Reproduce each of the following rows word for word.

**Extracted records**.
□ □ □
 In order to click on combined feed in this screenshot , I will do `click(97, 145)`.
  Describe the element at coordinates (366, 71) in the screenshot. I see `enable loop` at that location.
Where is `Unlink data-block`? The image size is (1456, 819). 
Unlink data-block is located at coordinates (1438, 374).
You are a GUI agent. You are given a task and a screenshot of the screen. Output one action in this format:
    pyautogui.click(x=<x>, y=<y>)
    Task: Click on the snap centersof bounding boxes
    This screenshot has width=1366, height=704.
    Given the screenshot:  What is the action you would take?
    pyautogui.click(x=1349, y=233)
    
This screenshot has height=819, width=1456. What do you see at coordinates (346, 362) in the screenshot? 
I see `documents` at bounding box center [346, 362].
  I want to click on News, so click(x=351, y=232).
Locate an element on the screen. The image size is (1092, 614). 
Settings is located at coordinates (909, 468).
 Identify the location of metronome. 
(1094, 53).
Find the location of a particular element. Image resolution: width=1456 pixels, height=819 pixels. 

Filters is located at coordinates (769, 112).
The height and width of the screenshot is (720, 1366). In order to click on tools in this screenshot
□ □ □
**Correct response**.
 In order to click on combined feed in this screenshot , I will do `click(97, 145)`.
  Describe the element at coordinates (366, 71) in the screenshot. I see `enable loop` at that location.
Where is `Unlink data-block`? The image size is (1456, 819). 
Unlink data-block is located at coordinates (1438, 374).
You are a GUI agent. You are given a task and a screenshot of the screen. Output one action in this format:
    pyautogui.click(x=<x>, y=<y>)
    Task: Click on the snap centersof bounding boxes
    This screenshot has width=1366, height=704.
    Given the screenshot:  What is the action you would take?
    pyautogui.click(x=1349, y=233)
    
This screenshot has height=819, width=1456. What do you see at coordinates (346, 362) in the screenshot? 
I see `documents` at bounding box center [346, 362].
  I want to click on News, so click(x=351, y=232).
Locate an element on the screen. The image size is (1092, 614). 
Settings is located at coordinates (909, 468).
 Identify the location of metronome. 
(1094, 53).
Find the location of a particular element. Image resolution: width=1456 pixels, height=819 pixels. 

Filters is located at coordinates (769, 112).
The height and width of the screenshot is (720, 1366). In order to click on tools in this screenshot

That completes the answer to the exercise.